Дядя Жора. Электрик - Валерий Сопов
— Спасибо, — сказал Иван Иваныч просто. — Уважил.
И растаял. Тоже — кубиком в чае. Без эффектов. Только воздух в лазу мгновение был холоднее обычного, а потом стал как стал.
Дядя Жора шагнул в лес и прикрыл за собой дверцу.
* * *
До рощи метров сто пятьдесят он прошёл за две минуты. Лес был знакомый — обычный сосновый, какие тут везде. Под ногами хрустели иголки. Где-то далеко, за деревьями, светились огни дачи. До взрыва оставалось — Дядя Жора посчитал — минут шесть.
Он отбежал в глубь рощи метров на триста, нашёл подходящую ложбинку между двух сосен, упал в неё на брезентовый рюкзак, сжался. Лежал и считал секунды. И думал — спокойно, тяжело — обо всём сразу: о Тамаре, о Лизке, о ещё неотданной ему сдаче в пятьсот гривен — нет, сдача уже отдана, — об Иване Иваныче, об Аркаше, о маленькой моргающей точке, которая сейчас вот-вот.
Грохнуло.
Сильно. Низко. Земля под Дядей Жорой коротко вздрогнула. Сквозь сосны прошёл рыжий световой удар, потом потянуло гарью. Из-за деревьев вверх поднялся столб тёмного дыма и в нём — настоящие, не лживые, рваные оранжевые языки пламени.
Через минуту по всему лесу раскатилось карканье ворон. Через две — где-то далеко завыли первые сирены. Через десять — район, где недавно стояла кирпичная дача с башенками, был уже сплошным заревом, мигалками, рёвом моторов, и Дядя Жора, всё ещё лежащий в ложбинке, постарался лежать тихо, не шевелясь, как партизан.

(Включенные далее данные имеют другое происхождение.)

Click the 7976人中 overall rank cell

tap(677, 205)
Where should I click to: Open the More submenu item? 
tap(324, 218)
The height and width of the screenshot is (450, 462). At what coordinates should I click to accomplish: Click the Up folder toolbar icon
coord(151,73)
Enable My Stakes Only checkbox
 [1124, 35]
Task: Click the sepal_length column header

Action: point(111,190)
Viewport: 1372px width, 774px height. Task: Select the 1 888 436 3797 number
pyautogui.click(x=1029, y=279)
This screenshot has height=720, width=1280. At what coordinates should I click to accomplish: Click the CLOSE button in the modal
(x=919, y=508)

Он лежал так, по его прикидкам, не меньше часа. За это время огонь, судя по звукам, охватил дом полностью; пожарные приехали; кто-то истошно кричал в матюгальник; собаки, видно, тоже сгорели — лая он больше не слышал; подъехала ещё машина, и ещё.
«Ну, — подумал он, — пора и мне. К утру я тут промёрзну до костей».

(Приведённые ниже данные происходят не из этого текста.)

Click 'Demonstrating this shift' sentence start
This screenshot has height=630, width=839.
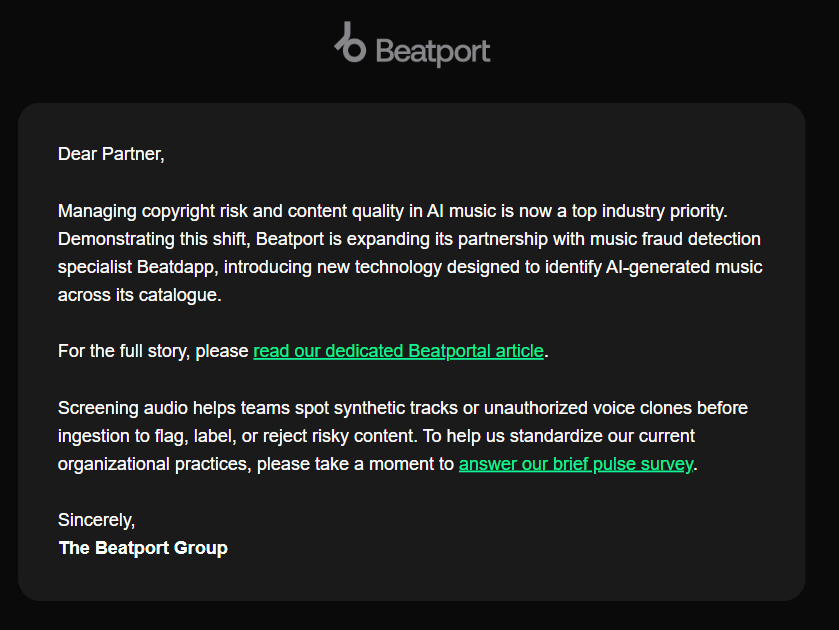[154, 239]
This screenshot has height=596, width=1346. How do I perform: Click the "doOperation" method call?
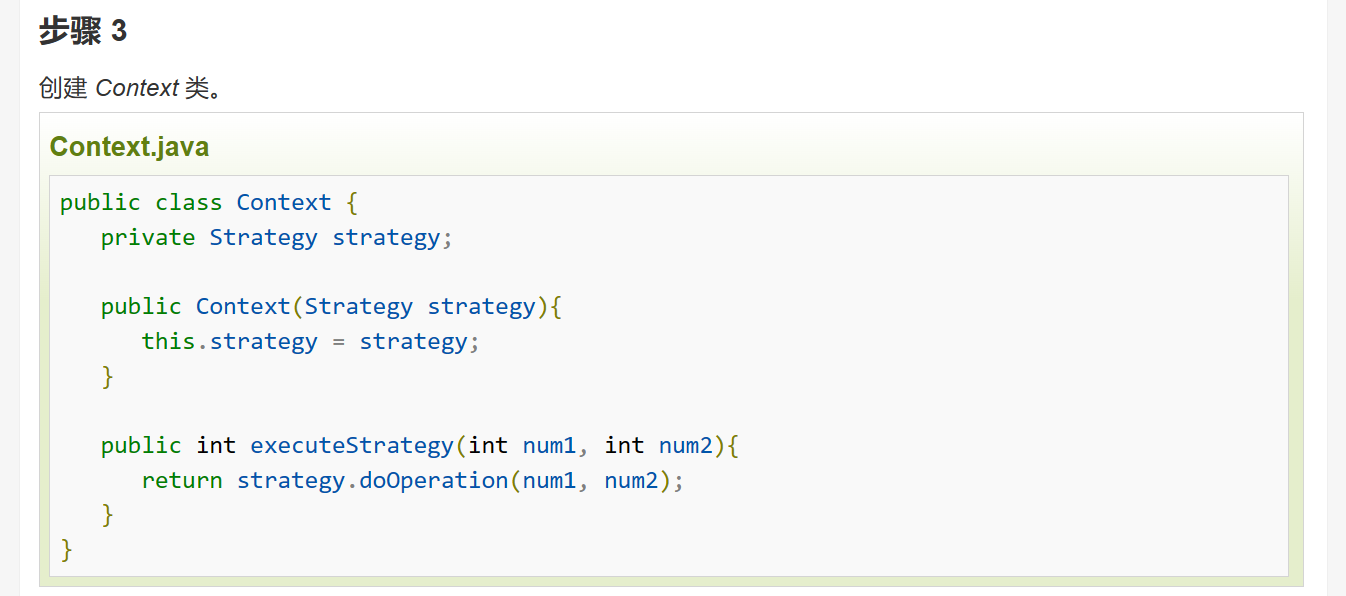[x=433, y=481]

Он встал, отряхнулся. Перекинул через плечо рюкзак. И, придерживаясь оси леса так, чтобы дача оставалась слева, а звёзды над головой — справа, пошёл в сторону Киева.
Шёл он пешком.
Машину тормозить не стал — побоялся. В карманах у него лежали три пачки по десять тысяч долларов — всего, стало быть, тридцать тысяч, в нагрудном — ключ от иностранного банка, в кармане куртки — пачка наличных гривен, а на дороге, неподалёку от его маршрута, дымилась громко горящая дача авторитетного человека. Любой остановившийся водитель в такой ситуации, мог запомнить, и хорошо запомнить, всякого попутчика в кепке.
Поэтому Дядя Жора шёл. Пятнадцать километров — это, по его прикидкам, часа три неторопливой ходьбы. К утру дойдёт.

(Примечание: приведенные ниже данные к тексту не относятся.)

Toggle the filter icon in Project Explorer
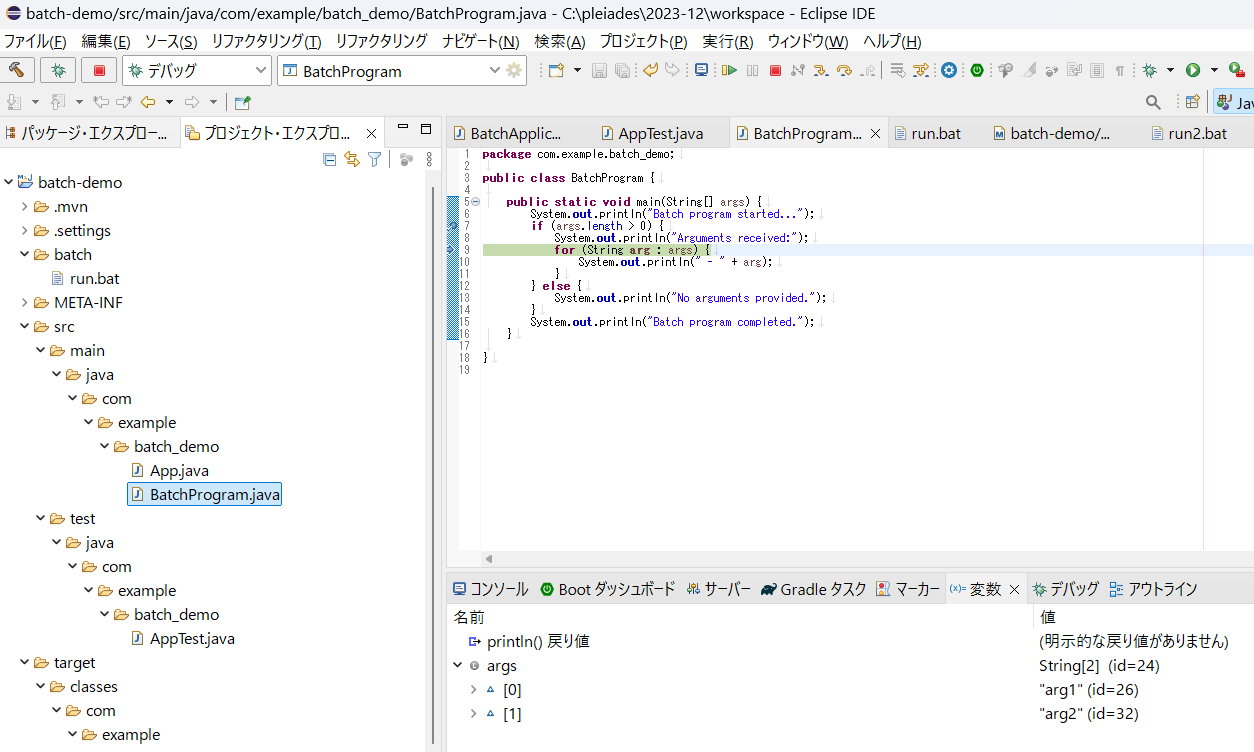Image resolution: width=1254 pixels, height=752 pixels. (x=374, y=159)
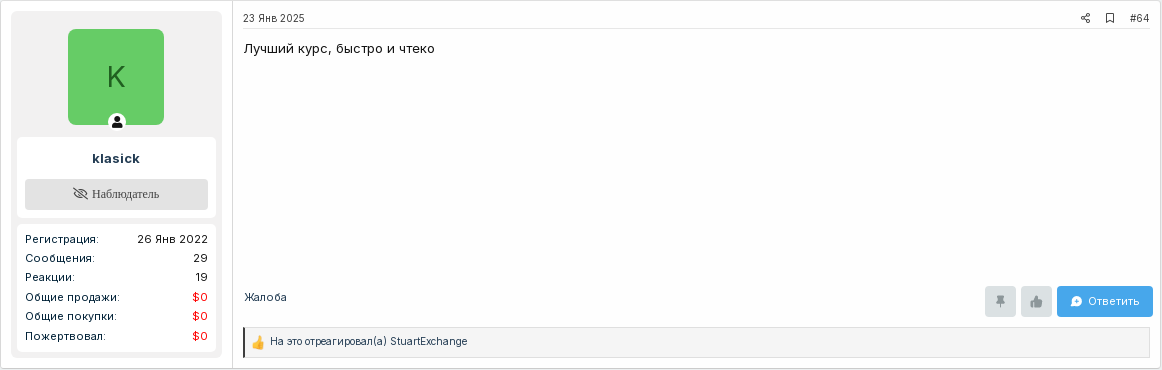Click the Сообщения count 29
Viewport: 1162px width, 370px height.
200,259
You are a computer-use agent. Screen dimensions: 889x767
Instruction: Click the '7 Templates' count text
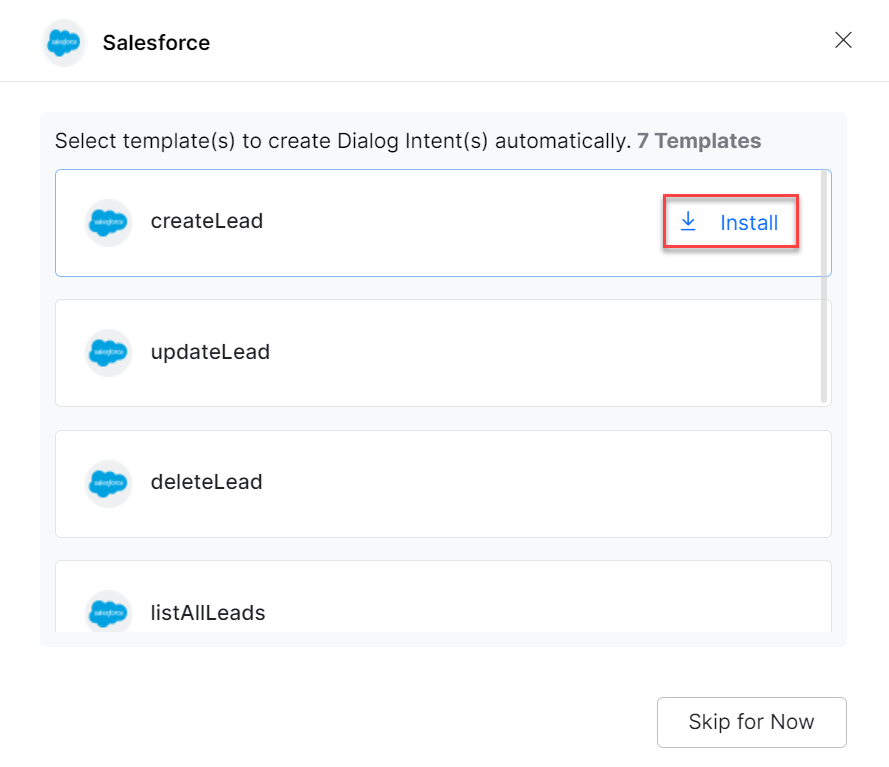[x=699, y=141]
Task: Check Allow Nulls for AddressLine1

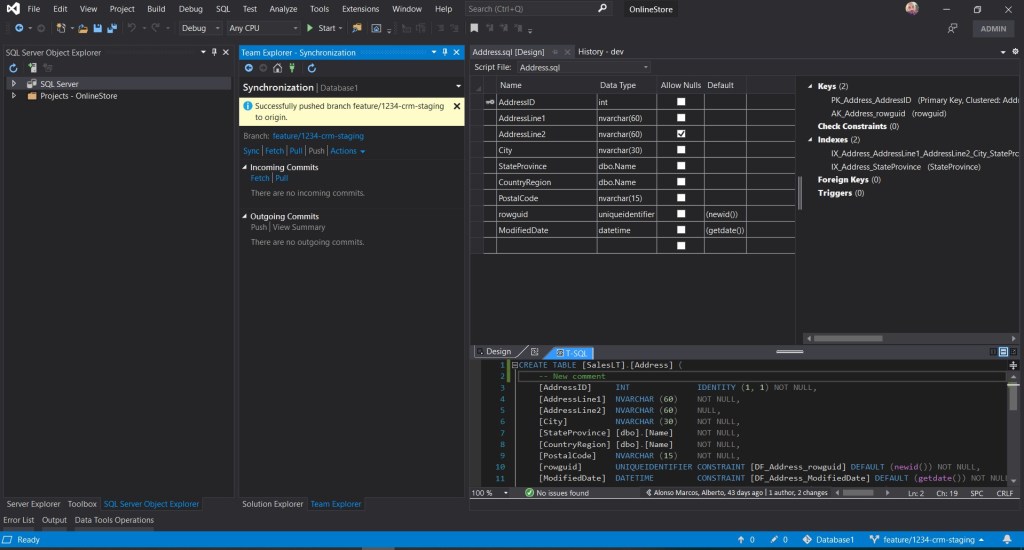Action: pos(681,118)
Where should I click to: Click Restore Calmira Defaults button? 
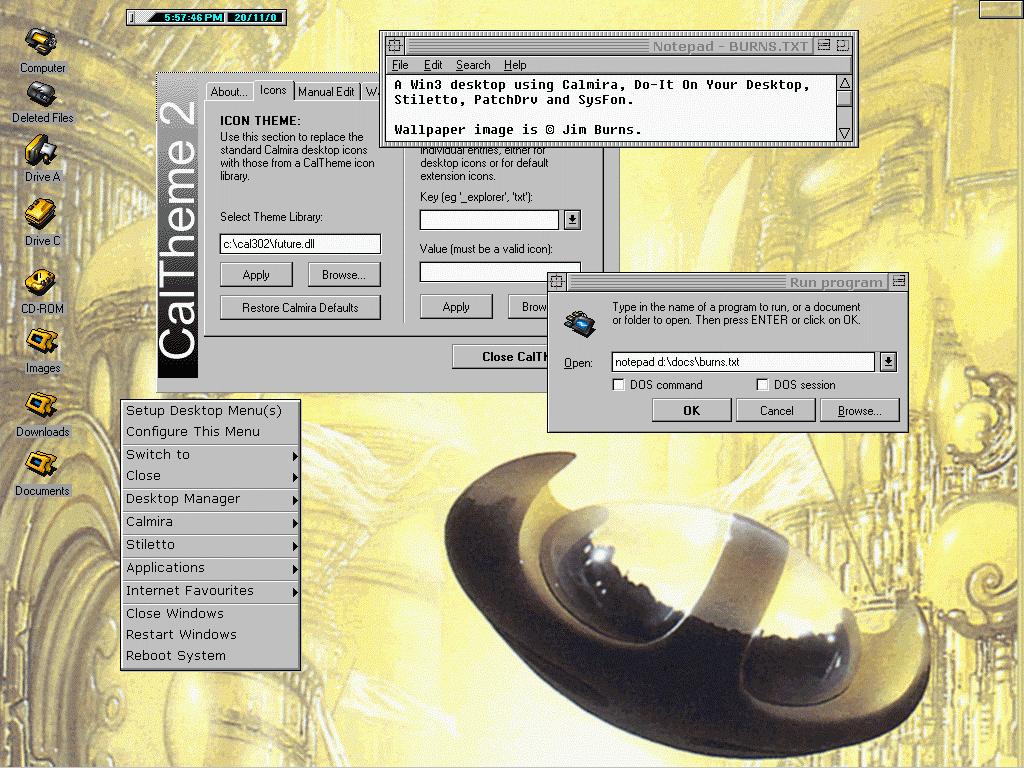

Дорогу ему освещала холодная сентябрьская луна. Под ногами шуршали первые опавшие листья — кленовые, мелкие, ещё зелёные у корешка. Где-то далеко гудела трасса; ближе — где-то совсем рядом — иногда вскрикивала ночная птица. Дядю Жору никто не трогал. Он шёл и думал. Он много думал в эту ночь — о людях, о деньгах, о том, что в человеке самое его, а что чужое; и о том, что зря он всю жизнь думал, будто бандиты — это особая порода, отдельная от прочих. Не отдельная. Просто та же порода, что и он сам, только без тормозов. У них и план у одного из них был, как у инженера, аккуратный — он по-человечески им любовался, как любуются хорошим колосом или хорошо сваренной розеткой. И челюсть в подвале, и шкаф с кнопкой, и латунный ключик. Точная работа. Дяде Жоре, человеку, у которого вся жизнь прошла в починке чужих линий, точная работа всегда внушала уважение.
«Только убивать-то нельзя, — сказал он сам себе шёпотом, на середине третьего километра. — Никакой план не вернёт сегодняшних. Никакой».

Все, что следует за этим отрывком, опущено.